-- MATERIAL FOR THE TASK follows --
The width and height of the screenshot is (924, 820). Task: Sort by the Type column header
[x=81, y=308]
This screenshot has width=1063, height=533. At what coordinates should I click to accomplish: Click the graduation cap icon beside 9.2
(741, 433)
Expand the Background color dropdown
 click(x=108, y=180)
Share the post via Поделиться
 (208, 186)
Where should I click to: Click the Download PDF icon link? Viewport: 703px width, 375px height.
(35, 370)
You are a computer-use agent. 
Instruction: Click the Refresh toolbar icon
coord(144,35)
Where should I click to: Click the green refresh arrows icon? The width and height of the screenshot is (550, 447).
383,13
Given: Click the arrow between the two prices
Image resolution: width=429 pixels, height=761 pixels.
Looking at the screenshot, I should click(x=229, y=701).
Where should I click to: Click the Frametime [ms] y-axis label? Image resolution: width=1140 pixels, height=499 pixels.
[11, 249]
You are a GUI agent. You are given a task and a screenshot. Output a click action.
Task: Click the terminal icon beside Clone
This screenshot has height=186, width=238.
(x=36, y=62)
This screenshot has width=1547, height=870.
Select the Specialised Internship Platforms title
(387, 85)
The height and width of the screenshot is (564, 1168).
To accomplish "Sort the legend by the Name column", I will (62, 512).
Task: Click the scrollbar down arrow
-- MATERIAL FOR THE TASK concluded --
# [PROBLEM DESCRIPTION]
What you return should be only the lines from the line containing "Given: Click the arrow between the two prices" through the end of the material above, reproduced exactly, first and last included.

# [PROBLEM SOLUTION]
Given: Click the arrow between the two prices
Image resolution: width=429 pixels, height=761 pixels.
Looking at the screenshot, I should click(x=229, y=701).
Where should I click to: Click the Frametime [ms] y-axis label? Image resolution: width=1140 pixels, height=499 pixels.
[11, 249]
You are a GUI agent. You are given a task and a screenshot. Output a click action.
Task: Click the terminal icon beside Clone
This screenshot has height=186, width=238.
(x=36, y=62)
This screenshot has width=1547, height=870.
Select the Specialised Internship Platforms title
(387, 85)
The height and width of the screenshot is (564, 1168).
To accomplish "Sort the legend by the Name column", I will (62, 512).
Task: Click the scrollbar down arrow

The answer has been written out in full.